C’est pendant un de ces précieux moments que je m’élançai sur le comptoir auquel je m’agrippai de toutes mes forces.

J’étais parvenu à boire une tasse de thé et je croquais maintenant une rôtie quand une brusque main s’abattit sur mon épaule :

— By Jove, s’écria une voix bien timbrée et joyeuse, voilà un estomac ! Vous sortez, vous buvez, que dis-je ! vous mangez dans cette terrible aventure ! Parbleu, cela n’est pas ordinaire.

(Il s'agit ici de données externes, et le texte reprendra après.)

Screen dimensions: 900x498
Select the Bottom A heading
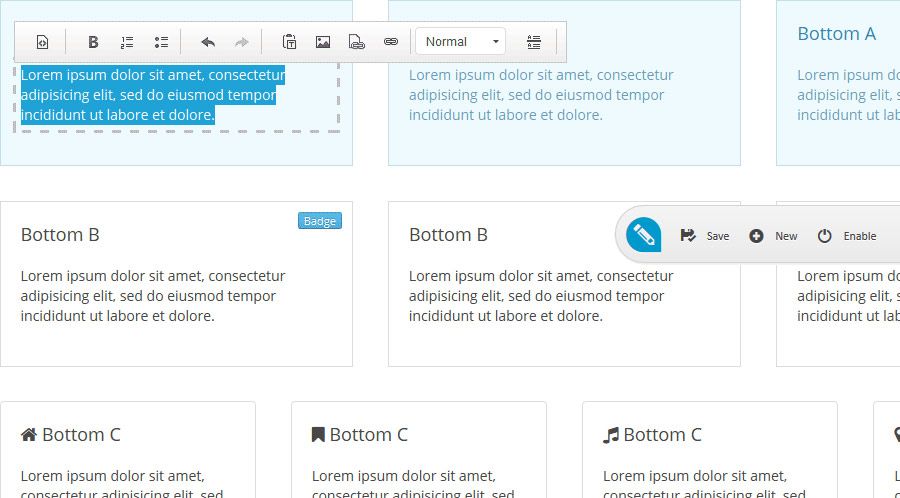(x=836, y=34)
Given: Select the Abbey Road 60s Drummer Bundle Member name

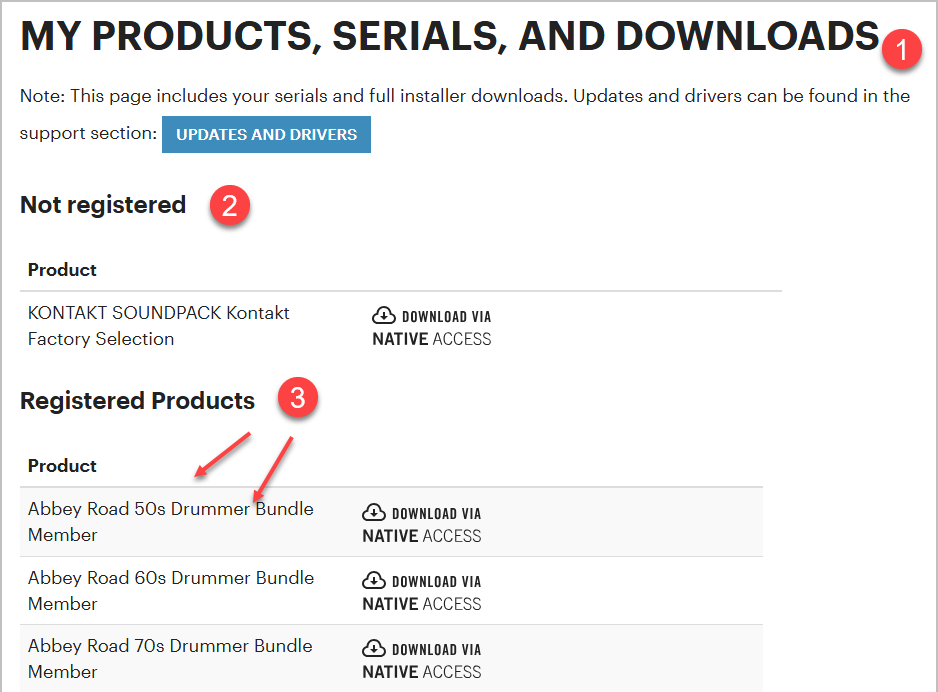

Permettez que je secoue votre main !

En même temps, l’homme se découvrait avec cérémonie et se présenta :

— Mr James…

C’était le médecin, un gentleman d’une cinquantaine d’années ; haute taille, cheveux blonds hirsutes, épaisse barbe rousse et des yeux bleus, plus bleus de briller dans une face hâlée et derrière un pince-nez d’or.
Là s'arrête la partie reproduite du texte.